Posted by Nick Sieger Tue, 05 Feb 2008 21:12:00 GMT

I feel like I’m actually a relative late-comer to Leopard, at least in my social circle. A lot of the folks in the Ruby community already had it installed the week after it was out, and were showing it off at RubyConf back in November. I just didn’t have a compelling reason to upgrade and disrupt my workflow at the time. Plus, mixed reports were coming out about data loss, UI nits, and other instabilities.

By the time I went out to purchase, 10.5.1 was already the version boxed in the stores, and in retrospect, it seemed worth the wait. I haven’t had a single complaint or major issue with the upgrade so far, and have been enjoying the noticeable zippiness of a freshly-installed system.

Time Machine has been a widely-publicized feature, and has been touted as one of the top reasons to upgrade. So I bought a small portable drive with some leftover holiday gift cards and set out to try it. Initially it seemed promising, except after a day or two of backups the process would stall out during the “preparing” stage.
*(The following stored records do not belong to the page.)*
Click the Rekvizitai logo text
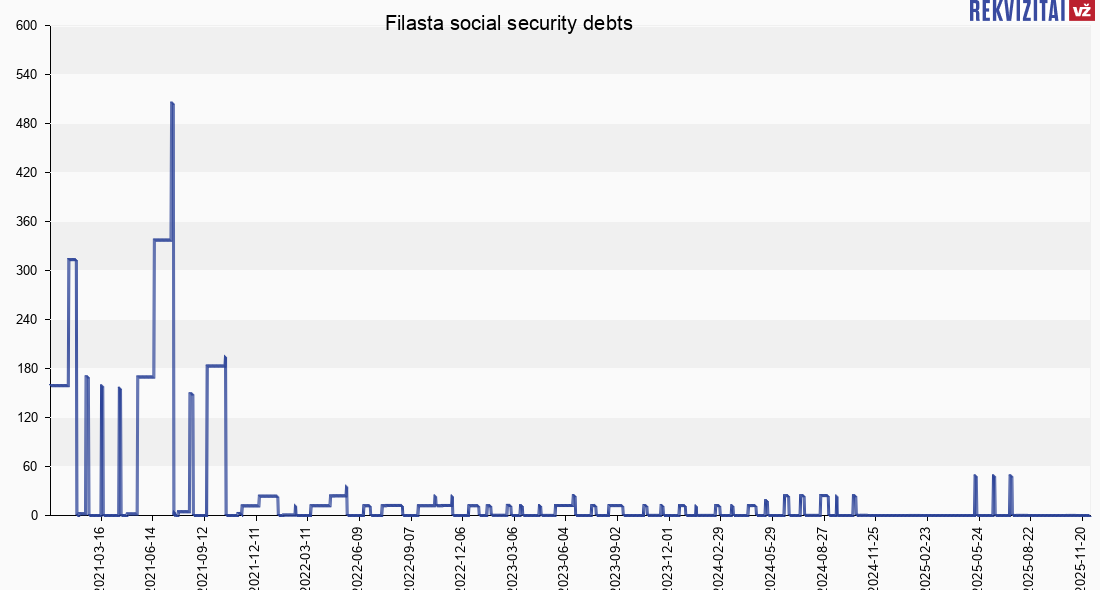The image size is (1100, 590). (1017, 11)
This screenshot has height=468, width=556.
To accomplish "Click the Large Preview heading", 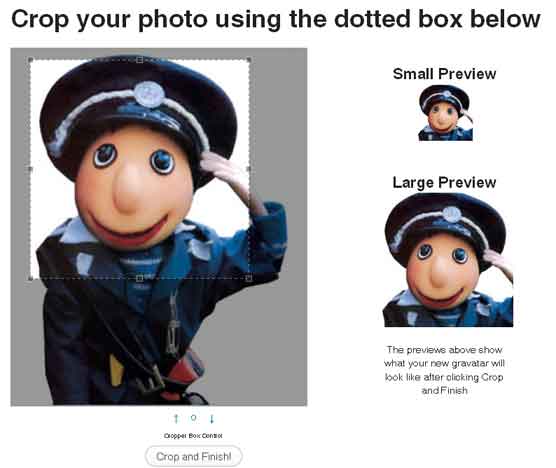I will 444,183.
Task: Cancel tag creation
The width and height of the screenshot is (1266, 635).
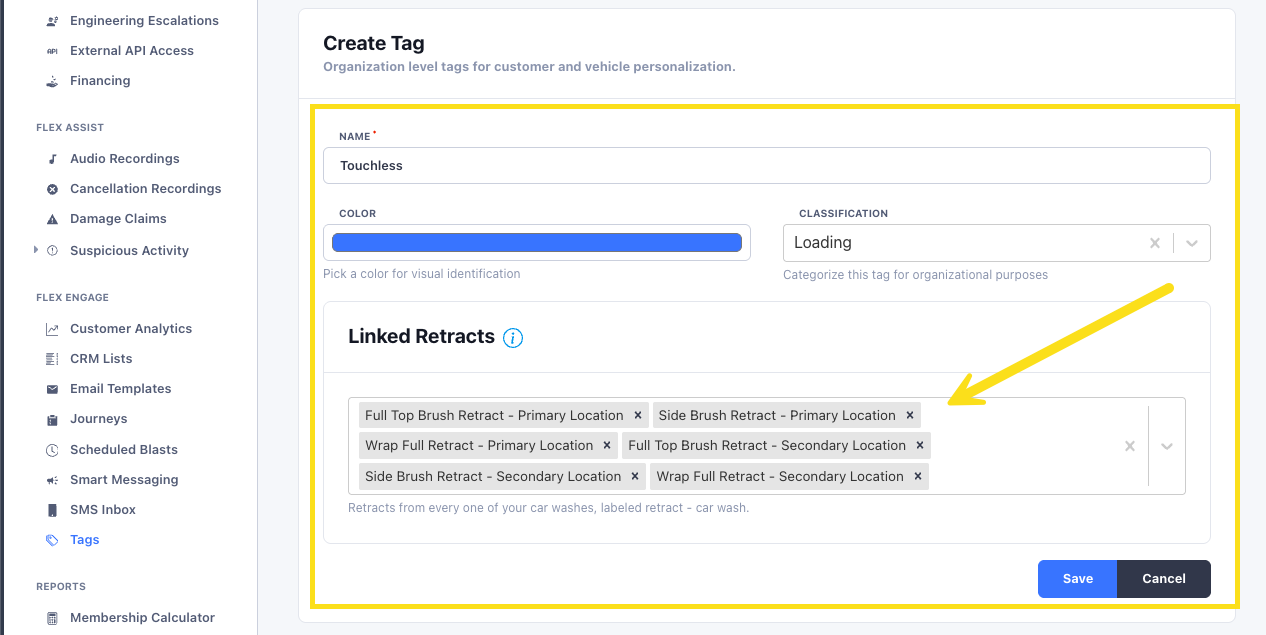Action: tap(1163, 578)
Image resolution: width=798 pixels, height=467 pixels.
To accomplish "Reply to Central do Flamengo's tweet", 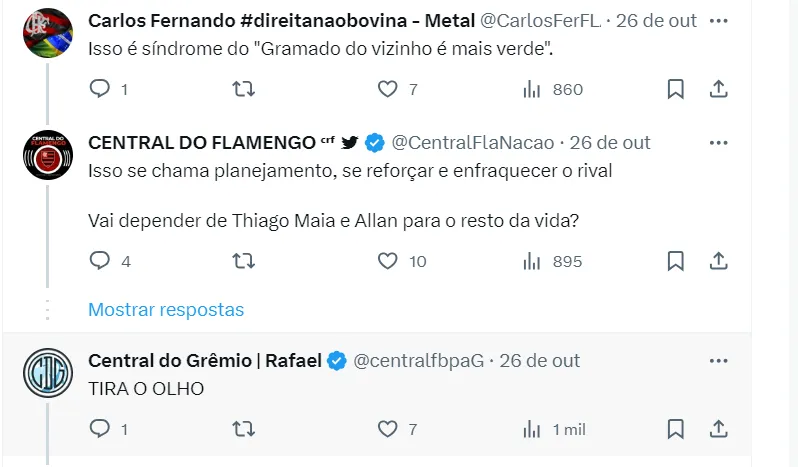I will (x=99, y=261).
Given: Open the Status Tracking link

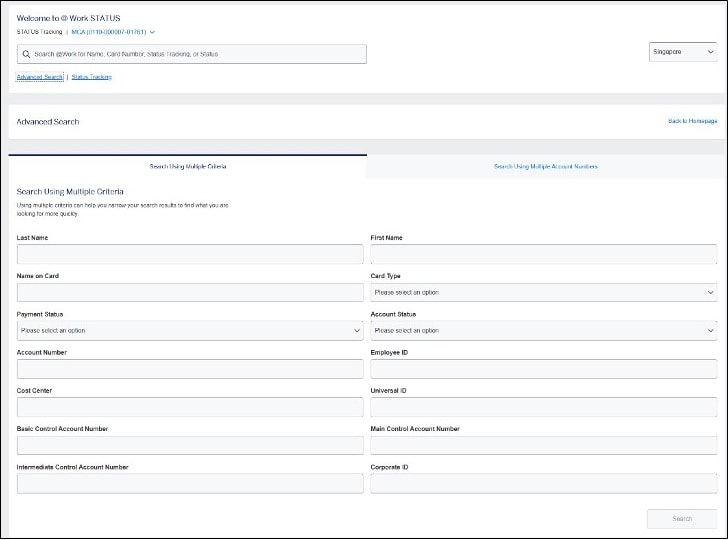Looking at the screenshot, I should [92, 77].
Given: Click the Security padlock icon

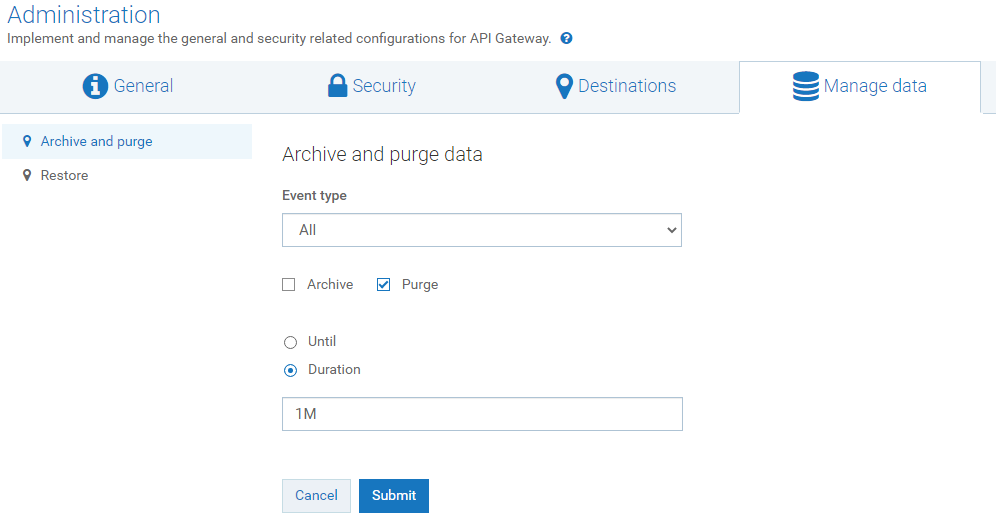Looking at the screenshot, I should (338, 86).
Eventually I noticed that the TM background process, backupd, was eating up 0.5GB of memory and up to 100% of one of the CPUs.

If I wasn’t a nerd making my living having my way with computers, I probably would have given up on Time Machine at this point, after a couple of hours scouring Google and the Apple discussion boards searching for similar problems. But I knew that backupd had to be doing something pathological, and I was compelled to find out what.

On Solaris systems, truss is usually the order of the day for problems like this. It literally vomits an endless listing of system calls invoked by a process into your terminal window. Except there’s no truss on OS X. Is there a replacement? Google mentioned ktrace, present on Tiger systems and earlier, but it’s gone in Leopard. Replaced by? DTrace.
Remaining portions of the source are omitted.